Le ministre de l'Environnement Tarek Khatib a lui aussi pointé les décharges le long de la rivière Nahr el-Kalb.

Les habitants de Kesrouan sont descendus dans la rue et se sont emparé des réseaux sociaux pour protester, et le Conseil supérieur d'aide a nettoyé la plage et d'autres zones touchées, selon les directives du Premier ministre Saad al-Hariri.
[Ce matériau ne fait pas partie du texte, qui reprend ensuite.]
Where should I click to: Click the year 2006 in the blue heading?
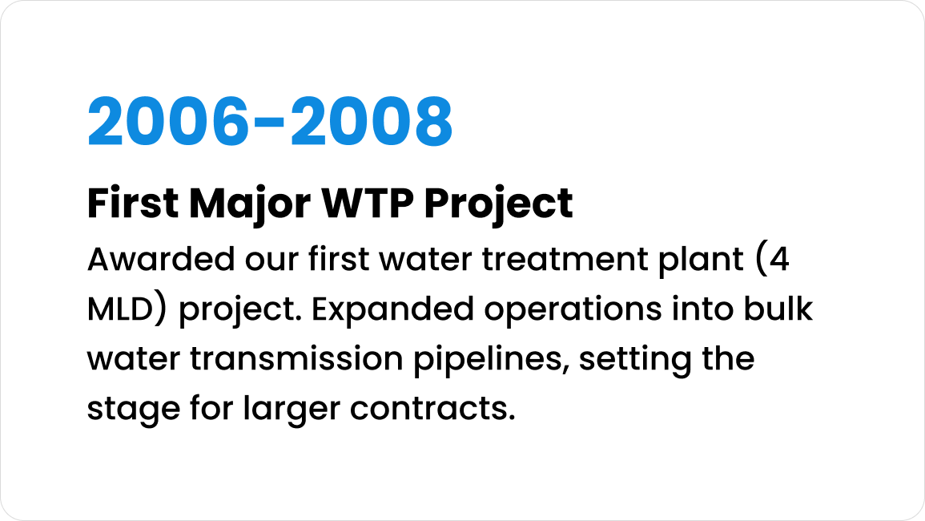[168, 121]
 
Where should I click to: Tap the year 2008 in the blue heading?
[372, 121]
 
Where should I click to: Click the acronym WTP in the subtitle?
[367, 204]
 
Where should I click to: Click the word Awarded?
[161, 260]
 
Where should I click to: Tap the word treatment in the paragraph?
[565, 260]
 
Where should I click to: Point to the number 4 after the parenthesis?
[779, 260]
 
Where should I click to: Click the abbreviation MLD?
[121, 309]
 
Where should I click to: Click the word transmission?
[296, 358]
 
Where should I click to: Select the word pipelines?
[492, 360]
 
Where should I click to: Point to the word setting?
[635, 360]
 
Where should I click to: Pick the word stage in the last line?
[133, 410]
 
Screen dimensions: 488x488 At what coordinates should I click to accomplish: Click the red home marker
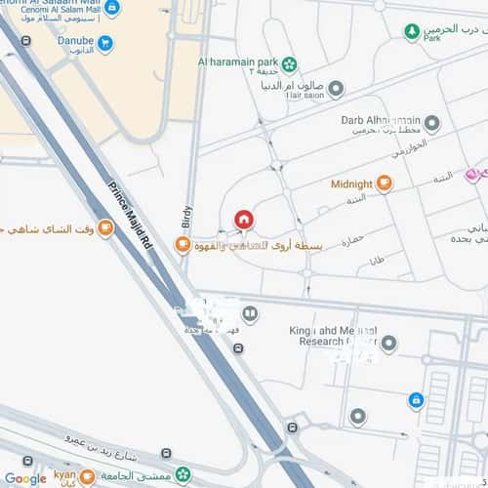coord(244,220)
Des mesures permanentes sont nécessaires

« Nous avions dit il y a longtemps que des solutions permanentes devaient être trouvées à la crise des déchets », a fait savoir Gemayel à Al-Mashareq. « Mais à ce jour, le gouvernement n'a pris que des mesures temporaires qui ont donné le résultat que nous avons observé sur les rives de la Nahr el-Kalb. »

Le Parti Kataeb avait proposé des lois pour résoudre la crise « permettant d'effacer les dettes des municipalités dans les zones opérationnelles des entreprises de gestion des déchets Sukleen et Sukomi », a-t-il déclaré.

Ces lois appellent également à la création d'une équipe centrale, comme le prévoit le plan gouvernemental de septembre 2015, afin d'aider les municipalités à créer des centres de tri et assurer la collecte, le ramassage et le tri des déchets, a-t-il expliqué.

Une autre proposition appelle à adopter rapidement le projet de loi de 2012 sur la gestion des déchets solides, a-t-il ajouté.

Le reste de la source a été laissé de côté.